INPUT FOR THIS TASK =>
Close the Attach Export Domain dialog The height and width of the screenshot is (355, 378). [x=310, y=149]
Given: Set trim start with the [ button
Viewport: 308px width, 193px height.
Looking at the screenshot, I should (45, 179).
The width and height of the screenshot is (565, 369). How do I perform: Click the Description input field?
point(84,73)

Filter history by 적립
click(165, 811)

==

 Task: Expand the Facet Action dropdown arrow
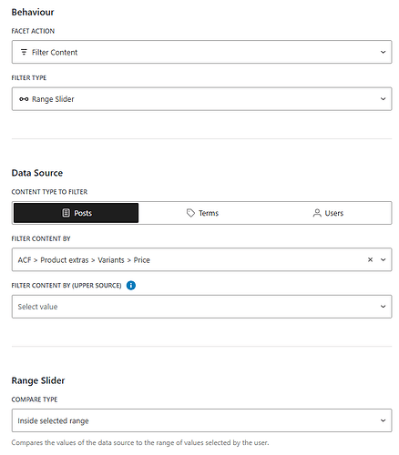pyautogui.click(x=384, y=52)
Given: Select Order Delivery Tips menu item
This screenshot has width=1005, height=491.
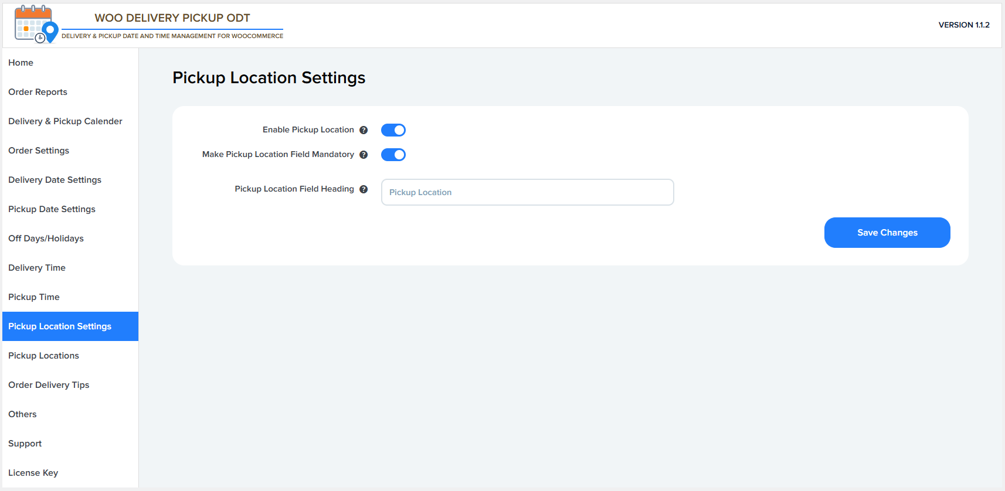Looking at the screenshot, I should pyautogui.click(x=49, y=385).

EXERCISE => Among the lines above, find the ones containing "Given" and copy them.

SOLVED EXERCISE =>
Given: Set trim start with the [ button
Given: Select Order Delivery Tips menu item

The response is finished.